* _To do_
According to the report on MSF's work in Rwanda, about how many people do the services of the Bushenge health district reach?

* _Source document_
International staff: 10
National staff: 85
Rwanda's health system and its medical personnel were devastated by the mass inter-ethnic killings of 1994, in which one million Rwandans died. MSF is now participating in the country's nascent reconstruction by supporting a health district and responding to emergencies.
There have been recent reforms in the health sector, including some decentralization and the partial institution of a cost recovery system, and even the growth of health insurance. Yet in an impoverished country with fewer than 200 doctors, many people are at risk of being left without adequate access to medical care or the means to pay for it.
The primary MSF activity in Rwanda is the support of the Bushenge health district in Cyangugu Province, in southwestern Rwanda. MSF has been working there since 1997. The health district includes a hospital and nine associated health centers; the services reach about 190,000 people. Working with the Ministry of Health, MSF trains medical staff in malaria and sexually transmitted disease (STD) treatment and prevention and prenatal care. MSF also supplies the district with medicine and helps supervise local health care workers.
In addition to its work with the hospital and health centers, the MSF team intervened in several emergencies over the last year: From January through August 1999, MSF ran two therapeutic feeding centers for severely malnourished children in Ruhengeri province. Teams have also responded to cholera epidemics in Ruhengeri and Cyangugu provinces.
In late 1999, MSF was able to turn over one of its projects, support of the Kabutare health district, to another NGO more focused on long-term development. MSF also wound down work in two refugee camps located near Cyangugu and Kibogora, where refugees from Burundi and Congo had been living after fleeing violence in the own countries. Many of these refugees returned home, and others moved away from the camps.
One of MSF's priorities in Rwanda is increasing its dialogue with the Rwandan people by implementing new projects in partnership with civil society. Possibilities for future projects include psychological and mental health work and AIDS prevention and treatment. At the same time, MSF continues to raise awareness in Europe of the trauma the country has suffered, through a travelling photo exhibit commemorating the genocide (see photo, page 7).

* _Recorded information_
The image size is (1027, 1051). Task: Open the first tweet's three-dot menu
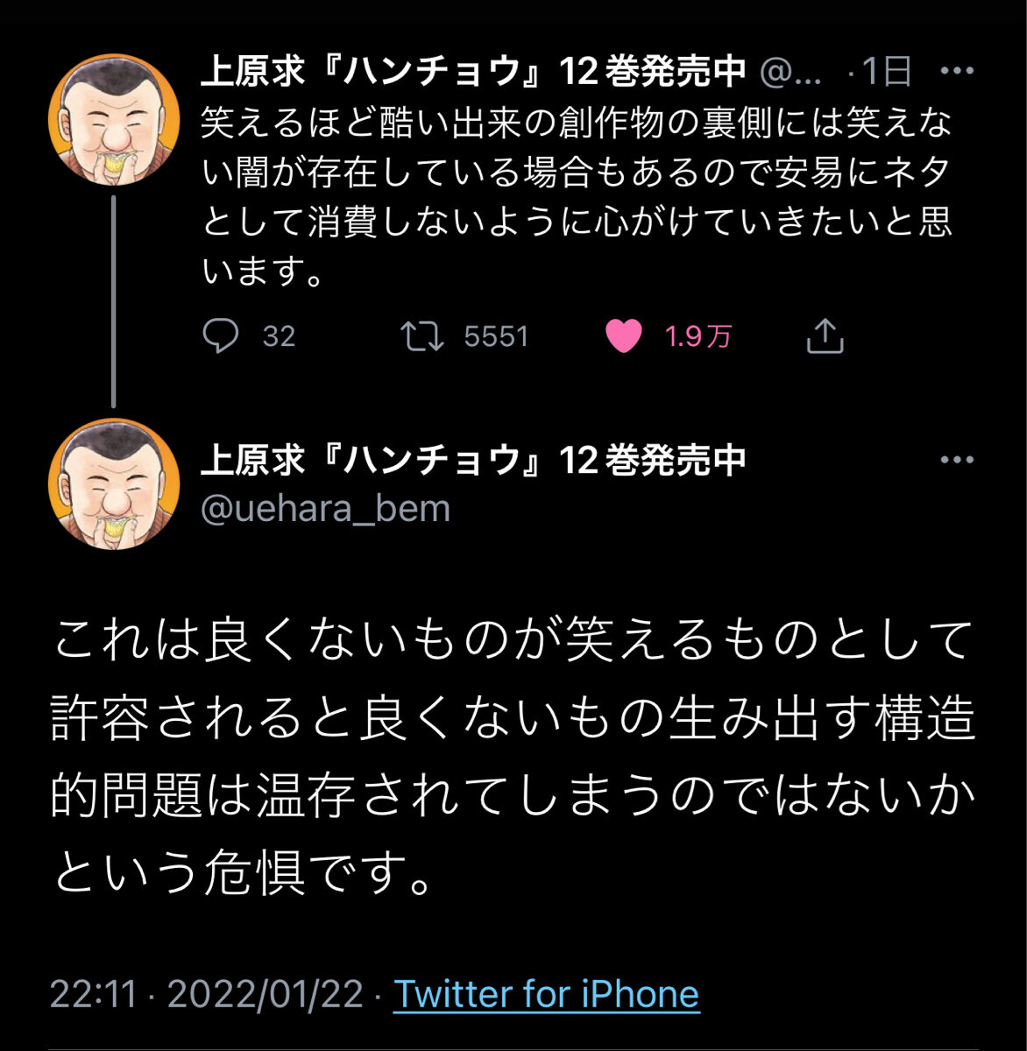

* _Solution for this exercise_
About 190,000 people.